[Stored entries]
-- BEGIN --
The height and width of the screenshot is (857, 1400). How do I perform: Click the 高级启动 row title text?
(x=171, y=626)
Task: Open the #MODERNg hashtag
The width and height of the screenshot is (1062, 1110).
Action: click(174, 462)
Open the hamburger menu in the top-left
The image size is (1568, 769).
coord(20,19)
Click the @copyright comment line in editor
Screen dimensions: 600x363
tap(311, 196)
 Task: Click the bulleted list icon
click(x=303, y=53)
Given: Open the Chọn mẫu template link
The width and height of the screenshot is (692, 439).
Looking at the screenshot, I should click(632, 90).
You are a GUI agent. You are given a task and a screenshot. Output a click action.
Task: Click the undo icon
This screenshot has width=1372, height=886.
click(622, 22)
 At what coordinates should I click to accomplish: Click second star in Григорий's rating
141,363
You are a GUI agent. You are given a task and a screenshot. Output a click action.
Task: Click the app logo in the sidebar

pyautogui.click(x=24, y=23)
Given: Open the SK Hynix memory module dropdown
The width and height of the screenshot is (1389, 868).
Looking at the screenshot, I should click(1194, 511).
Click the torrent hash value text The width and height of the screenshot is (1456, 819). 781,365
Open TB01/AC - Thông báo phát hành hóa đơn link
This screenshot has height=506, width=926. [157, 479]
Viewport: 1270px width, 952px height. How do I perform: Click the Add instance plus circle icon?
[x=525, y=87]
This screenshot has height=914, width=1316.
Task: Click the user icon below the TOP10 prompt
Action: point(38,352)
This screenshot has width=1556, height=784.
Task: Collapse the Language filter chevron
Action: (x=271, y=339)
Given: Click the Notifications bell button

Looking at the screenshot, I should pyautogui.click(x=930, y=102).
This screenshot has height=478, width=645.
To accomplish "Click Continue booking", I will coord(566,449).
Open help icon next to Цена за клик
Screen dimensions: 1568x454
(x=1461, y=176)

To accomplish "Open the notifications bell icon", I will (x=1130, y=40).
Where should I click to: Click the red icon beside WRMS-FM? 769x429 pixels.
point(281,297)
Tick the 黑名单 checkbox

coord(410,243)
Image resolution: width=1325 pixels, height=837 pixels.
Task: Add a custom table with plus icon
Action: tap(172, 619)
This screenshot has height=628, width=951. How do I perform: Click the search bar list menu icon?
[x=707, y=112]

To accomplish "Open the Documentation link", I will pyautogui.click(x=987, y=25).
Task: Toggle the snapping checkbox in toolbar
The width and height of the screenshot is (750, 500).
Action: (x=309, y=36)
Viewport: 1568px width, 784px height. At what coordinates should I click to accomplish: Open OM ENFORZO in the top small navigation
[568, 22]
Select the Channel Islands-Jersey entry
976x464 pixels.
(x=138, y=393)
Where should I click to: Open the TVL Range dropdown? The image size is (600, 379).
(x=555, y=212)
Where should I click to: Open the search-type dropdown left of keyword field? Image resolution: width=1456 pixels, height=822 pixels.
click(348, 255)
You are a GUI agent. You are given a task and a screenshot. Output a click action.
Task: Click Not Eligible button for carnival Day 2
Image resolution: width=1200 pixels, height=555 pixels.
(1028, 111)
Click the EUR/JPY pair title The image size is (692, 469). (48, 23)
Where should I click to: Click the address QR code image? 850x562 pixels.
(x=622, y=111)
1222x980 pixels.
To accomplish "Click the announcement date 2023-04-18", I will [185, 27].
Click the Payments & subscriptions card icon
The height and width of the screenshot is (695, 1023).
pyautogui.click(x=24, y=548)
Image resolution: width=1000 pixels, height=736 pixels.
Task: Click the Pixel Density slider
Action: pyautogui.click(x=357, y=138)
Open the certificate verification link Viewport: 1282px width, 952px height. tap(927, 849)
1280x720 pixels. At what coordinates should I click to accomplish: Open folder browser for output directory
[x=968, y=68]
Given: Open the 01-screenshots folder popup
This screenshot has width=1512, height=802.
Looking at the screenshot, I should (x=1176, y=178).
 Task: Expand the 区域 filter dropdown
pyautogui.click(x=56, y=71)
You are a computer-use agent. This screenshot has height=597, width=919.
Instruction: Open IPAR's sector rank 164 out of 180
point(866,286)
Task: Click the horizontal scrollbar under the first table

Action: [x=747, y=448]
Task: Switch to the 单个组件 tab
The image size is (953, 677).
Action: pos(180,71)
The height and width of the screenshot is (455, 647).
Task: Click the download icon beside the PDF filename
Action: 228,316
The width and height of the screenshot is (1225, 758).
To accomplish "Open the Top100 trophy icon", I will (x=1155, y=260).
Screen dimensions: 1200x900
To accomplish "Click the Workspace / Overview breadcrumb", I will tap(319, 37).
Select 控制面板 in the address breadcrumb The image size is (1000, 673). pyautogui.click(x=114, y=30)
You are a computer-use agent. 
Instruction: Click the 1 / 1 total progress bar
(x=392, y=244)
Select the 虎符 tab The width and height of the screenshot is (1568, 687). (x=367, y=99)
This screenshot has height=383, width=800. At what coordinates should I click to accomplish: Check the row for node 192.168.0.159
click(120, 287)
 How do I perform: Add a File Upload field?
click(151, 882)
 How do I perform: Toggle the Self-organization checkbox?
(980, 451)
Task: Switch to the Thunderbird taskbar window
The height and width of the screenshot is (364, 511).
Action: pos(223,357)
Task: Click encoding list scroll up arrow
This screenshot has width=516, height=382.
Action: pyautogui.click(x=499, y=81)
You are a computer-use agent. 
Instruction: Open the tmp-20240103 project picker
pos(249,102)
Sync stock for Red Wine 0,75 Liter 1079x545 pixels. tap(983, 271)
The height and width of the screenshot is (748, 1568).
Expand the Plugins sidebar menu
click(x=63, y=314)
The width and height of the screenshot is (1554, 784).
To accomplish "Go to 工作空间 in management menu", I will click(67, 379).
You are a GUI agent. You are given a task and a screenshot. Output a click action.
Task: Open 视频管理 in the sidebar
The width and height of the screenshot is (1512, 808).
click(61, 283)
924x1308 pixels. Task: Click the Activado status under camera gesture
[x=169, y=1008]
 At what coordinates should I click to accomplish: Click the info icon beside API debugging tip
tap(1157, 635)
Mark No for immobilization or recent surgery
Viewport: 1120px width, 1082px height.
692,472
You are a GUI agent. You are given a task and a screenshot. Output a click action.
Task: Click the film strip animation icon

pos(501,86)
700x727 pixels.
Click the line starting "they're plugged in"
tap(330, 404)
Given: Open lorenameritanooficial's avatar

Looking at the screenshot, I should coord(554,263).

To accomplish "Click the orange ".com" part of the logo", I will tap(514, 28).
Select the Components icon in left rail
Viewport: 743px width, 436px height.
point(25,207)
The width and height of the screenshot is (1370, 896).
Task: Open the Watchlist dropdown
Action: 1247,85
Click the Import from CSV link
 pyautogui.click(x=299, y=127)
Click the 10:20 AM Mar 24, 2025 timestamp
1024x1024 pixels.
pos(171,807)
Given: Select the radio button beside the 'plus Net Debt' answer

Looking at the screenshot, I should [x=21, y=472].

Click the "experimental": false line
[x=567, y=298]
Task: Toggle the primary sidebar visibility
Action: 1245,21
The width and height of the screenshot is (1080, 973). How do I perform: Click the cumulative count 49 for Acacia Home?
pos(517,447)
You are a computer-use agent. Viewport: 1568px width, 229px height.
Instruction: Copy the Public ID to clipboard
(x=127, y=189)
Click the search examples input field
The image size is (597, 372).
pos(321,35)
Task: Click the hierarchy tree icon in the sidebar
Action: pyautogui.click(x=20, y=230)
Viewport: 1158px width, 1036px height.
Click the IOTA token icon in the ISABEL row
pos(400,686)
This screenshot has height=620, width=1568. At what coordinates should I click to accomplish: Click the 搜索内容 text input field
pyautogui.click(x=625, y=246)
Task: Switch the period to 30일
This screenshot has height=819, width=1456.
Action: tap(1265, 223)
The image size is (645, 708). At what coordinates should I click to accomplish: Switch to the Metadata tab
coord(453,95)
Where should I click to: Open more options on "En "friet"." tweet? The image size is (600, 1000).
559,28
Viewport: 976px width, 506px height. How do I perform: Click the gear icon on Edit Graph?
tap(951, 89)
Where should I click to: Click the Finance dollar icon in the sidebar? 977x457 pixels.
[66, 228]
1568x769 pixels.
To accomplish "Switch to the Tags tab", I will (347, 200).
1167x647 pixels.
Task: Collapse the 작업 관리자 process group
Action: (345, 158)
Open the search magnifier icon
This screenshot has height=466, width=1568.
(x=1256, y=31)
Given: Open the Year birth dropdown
-- END --
#### Description of the task:
Recast the rows as a numbered list, starting at the line that has "Click the torrent" and ending after the line that has "This screenshot has height=506, width=926.", with blank lines left out.

#### Response below:
1. Click the torrent hash value text The width and height of the screenshot is (1456, 819). 781,365
2. Open TB01/AC - Thông báo phát hành hóa đơn link
3. This screenshot has height=506, width=926. [157, 479]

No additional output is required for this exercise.